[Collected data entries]
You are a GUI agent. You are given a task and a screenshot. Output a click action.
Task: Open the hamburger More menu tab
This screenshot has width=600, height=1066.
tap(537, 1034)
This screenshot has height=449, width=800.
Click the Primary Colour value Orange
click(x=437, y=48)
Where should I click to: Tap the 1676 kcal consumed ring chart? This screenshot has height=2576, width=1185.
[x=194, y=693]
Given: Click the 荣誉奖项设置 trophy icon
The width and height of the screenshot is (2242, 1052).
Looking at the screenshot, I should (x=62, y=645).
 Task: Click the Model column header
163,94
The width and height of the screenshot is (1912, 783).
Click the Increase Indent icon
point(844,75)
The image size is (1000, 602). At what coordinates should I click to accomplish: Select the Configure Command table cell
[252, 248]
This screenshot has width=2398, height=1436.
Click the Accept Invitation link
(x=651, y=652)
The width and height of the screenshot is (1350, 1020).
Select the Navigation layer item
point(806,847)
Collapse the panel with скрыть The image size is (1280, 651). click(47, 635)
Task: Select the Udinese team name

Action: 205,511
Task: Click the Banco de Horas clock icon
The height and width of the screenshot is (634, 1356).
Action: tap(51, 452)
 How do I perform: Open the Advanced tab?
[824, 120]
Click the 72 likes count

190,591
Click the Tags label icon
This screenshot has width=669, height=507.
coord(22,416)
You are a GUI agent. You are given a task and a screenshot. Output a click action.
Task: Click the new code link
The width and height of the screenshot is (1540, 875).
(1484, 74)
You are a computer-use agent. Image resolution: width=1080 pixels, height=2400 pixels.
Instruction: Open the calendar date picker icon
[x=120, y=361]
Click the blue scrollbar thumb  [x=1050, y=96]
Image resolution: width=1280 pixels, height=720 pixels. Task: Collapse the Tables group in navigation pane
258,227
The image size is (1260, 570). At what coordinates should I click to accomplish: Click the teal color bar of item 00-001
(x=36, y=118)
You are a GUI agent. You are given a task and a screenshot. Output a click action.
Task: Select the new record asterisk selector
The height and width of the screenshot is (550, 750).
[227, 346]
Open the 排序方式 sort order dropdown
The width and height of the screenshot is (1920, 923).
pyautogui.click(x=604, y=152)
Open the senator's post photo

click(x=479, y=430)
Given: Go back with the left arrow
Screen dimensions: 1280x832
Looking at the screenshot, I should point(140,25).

[Aim of the exercise] Each line of the data needs to be repeated exactly.

[Written response]
You are a GUI agent. You are given a task and a screenshot. Output a click action.
Task: Open the hamburger More menu tab
This screenshot has width=600, height=1066.
tap(537, 1034)
This screenshot has height=449, width=800.
Click the Primary Colour value Orange
click(x=437, y=48)
Where should I click to: Tap the 1676 kcal consumed ring chart? This screenshot has height=2576, width=1185.
[x=194, y=693]
Given: Click the 荣誉奖项设置 trophy icon
The width and height of the screenshot is (2242, 1052).
Looking at the screenshot, I should (x=62, y=645).
 Task: Click the Model column header
163,94
The width and height of the screenshot is (1912, 783).
Click the Increase Indent icon
point(844,75)
The image size is (1000, 602). At what coordinates should I click to accomplish: Select the Configure Command table cell
[252, 248]
This screenshot has width=2398, height=1436.
Click the Accept Invitation link
(x=651, y=652)
The width and height of the screenshot is (1350, 1020).
Select the Navigation layer item
point(806,847)
Collapse the panel with скрыть The image size is (1280, 651). click(47, 635)
Task: Select the Udinese team name

Action: 205,511
Task: Click the Banco de Horas clock icon
The height and width of the screenshot is (634, 1356).
Action: tap(51, 452)
 How do I perform: Open the Advanced tab?
[824, 120]
Click the 72 likes count

190,591
Click the Tags label icon
This screenshot has width=669, height=507.
coord(22,416)
You are a GUI agent. You are given a task and a screenshot. Output a click action.
Task: Click the new code link
The width and height of the screenshot is (1540, 875).
(1484, 74)
You are a computer-use agent. Image resolution: width=1080 pixels, height=2400 pixels.
Instruction: Open the calendar date picker icon
[x=120, y=361]
Click the blue scrollbar thumb  [x=1050, y=96]
Image resolution: width=1280 pixels, height=720 pixels. Task: Collapse the Tables group in navigation pane
258,227
The image size is (1260, 570). At what coordinates should I click to accomplish: Click the teal color bar of item 00-001
(x=36, y=118)
You are a GUI agent. You are given a task and a screenshot. Output a click action.
Task: Select the new record asterisk selector
The height and width of the screenshot is (550, 750).
[227, 346]
Open the 排序方式 sort order dropdown
The width and height of the screenshot is (1920, 923).
pyautogui.click(x=604, y=152)
Open the senator's post photo

click(x=479, y=430)
Given: Go back with the left arrow
Screen dimensions: 1280x832
Looking at the screenshot, I should point(140,25).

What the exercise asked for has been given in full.